Slurs forced above staff when extending over more than one measure

• Dec 22, 2020 - 19:14
Reported version
3.5
Type
Functional
Frequency
Once
Severity
S4 - Minor
Reproducibility
Always
Status
active
Regression
No
Workaround
Yes
Project

For as long as I can see, we have tried to implement a rule in slur layout where "long" slurs are forced above the staff. This isn't inherently a bad thing, but our definition of "long" is bad - "anything over one measure in duration" is how we implement it. In reality, this is a pretty subjective determination and we shouldn't make it automatically. Or at least, we should have a more sensible threshold, one based on length of the slur in sp units, not on duration in fractions.


Comments

Status active PR created

https://github.com/musescore/MuseScore/pull/7148

Note that I am not necessarily recommending this change for 3.6, at least not as is. It will have an effect on existing scores, as quite a few slurs will likely be impacted.
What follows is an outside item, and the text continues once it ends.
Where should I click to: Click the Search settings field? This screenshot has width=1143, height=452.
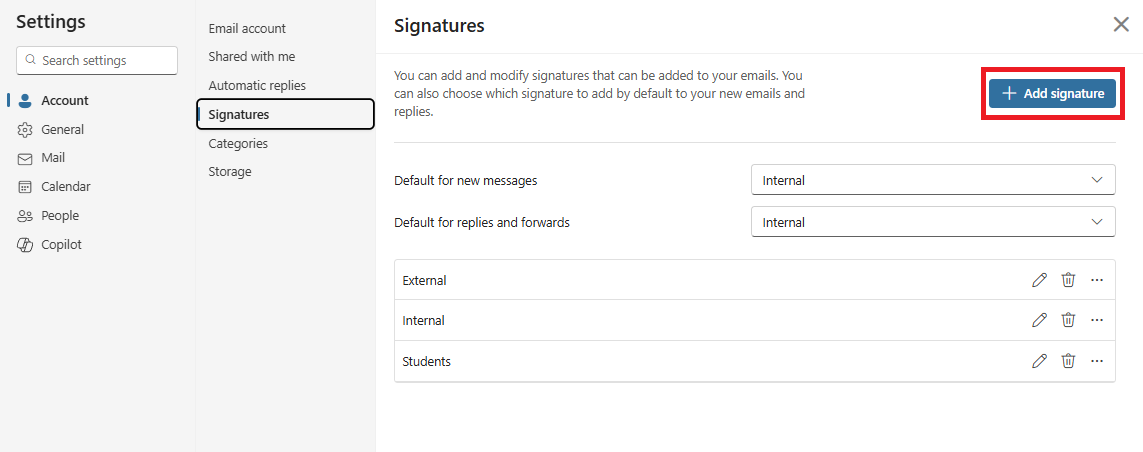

Most in a positive way, but for some it might result in more vertical space being required between staves. We could consider adding a style option or some other compatibility handling.

Status PR created fixed

Fixed in branch 3.x, commit 7681e67254

_fix #314665: don't force "long" slurs above the staff

Resolves: https://musescore.org/en/node/314665

We have code to force "long" slurs above the staff,
which isn't a terrible idea, but we're way too heavy-handed about it.
Anything more than one measure in duration is considered long.

Since this determination is best made subjectively by the user,
the code here removes this check.
However, it will doubtless have an efrect on existing scores.
In most cases, a good one, as slurs that were erroneously forced up
will now be where they really belong, below the staff.
In some cases, though - especially truly long slurs
like ones extending for most of the system -
it could cause too much extra space below the staff.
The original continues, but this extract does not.